Quella riga credo vada commentata, in modo da avere solo 192.168.1.8 come time server interrogabile nella lan.

Se non riesci a far sincronizzare il "master" con un server ntp esterno, secondo me dovresti cercare di sincronizzare gli "slave" con il "master". Almeno saranno tutti sbagliati uguale.  ;-)
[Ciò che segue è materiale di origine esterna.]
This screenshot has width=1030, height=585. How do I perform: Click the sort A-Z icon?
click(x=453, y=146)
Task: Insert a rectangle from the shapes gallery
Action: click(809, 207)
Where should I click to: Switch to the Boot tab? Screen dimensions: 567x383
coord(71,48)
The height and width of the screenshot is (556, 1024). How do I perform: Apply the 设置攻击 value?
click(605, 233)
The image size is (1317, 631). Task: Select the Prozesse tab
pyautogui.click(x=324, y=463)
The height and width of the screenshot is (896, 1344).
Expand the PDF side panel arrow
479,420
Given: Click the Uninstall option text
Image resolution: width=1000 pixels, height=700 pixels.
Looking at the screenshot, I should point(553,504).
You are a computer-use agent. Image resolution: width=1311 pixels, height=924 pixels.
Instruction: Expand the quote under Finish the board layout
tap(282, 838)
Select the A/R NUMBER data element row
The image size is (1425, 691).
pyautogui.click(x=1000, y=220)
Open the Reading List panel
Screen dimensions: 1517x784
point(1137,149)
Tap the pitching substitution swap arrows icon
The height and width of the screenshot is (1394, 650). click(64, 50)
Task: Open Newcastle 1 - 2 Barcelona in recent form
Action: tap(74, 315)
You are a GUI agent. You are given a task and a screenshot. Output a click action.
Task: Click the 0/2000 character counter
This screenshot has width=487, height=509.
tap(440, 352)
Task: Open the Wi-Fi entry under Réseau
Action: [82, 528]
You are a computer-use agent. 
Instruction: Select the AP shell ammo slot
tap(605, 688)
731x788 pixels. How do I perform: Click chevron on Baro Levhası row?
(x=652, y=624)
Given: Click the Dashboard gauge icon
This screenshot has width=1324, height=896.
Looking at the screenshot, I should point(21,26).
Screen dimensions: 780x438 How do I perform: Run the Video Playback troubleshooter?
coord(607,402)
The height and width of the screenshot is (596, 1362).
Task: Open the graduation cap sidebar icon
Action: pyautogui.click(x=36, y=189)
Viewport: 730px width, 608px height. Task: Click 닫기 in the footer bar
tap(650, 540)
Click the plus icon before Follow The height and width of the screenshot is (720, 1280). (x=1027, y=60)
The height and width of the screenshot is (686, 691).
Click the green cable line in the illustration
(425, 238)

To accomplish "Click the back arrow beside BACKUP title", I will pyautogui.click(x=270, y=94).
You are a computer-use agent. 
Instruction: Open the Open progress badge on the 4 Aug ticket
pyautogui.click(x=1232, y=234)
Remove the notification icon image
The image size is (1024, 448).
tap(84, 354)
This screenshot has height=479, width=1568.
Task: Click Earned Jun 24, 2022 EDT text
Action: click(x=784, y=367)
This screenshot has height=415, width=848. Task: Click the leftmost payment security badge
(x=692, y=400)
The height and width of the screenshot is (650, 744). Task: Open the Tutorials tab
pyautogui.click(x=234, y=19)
Prova a forzare la sincronizzazione di uno slave con il master con: ntpdate -b 192.168.1.8

 *pigreco wrote:*   

> 
> 
> possibile che influisca hardware o kernel senza che me ne renda conto?

 

Non credo. Anche nel wiki una errata configurazione del kernel non sembra impedire la possibilità di sincronizzarsi.

Ciao.

----------

## pigreco

si quella della sincronizzazione 'tutti sbagliati uguale' è probabile che sarà la fine della questione

se avrò novità le segnalerò

 grazie

----------

## eleaffar

 *pigreco wrote:*   

> si quella della sincronizzazione 'tutti sbagliati uguale' è probabile che sarà la fine della questione
> 
> se avrò novità le segnalerò
> 
>  grazie

 

Il server di da la data corretta ?

Se imposti manualmente la data sul server e fai partire ntp-client di da la data corretta ?

----------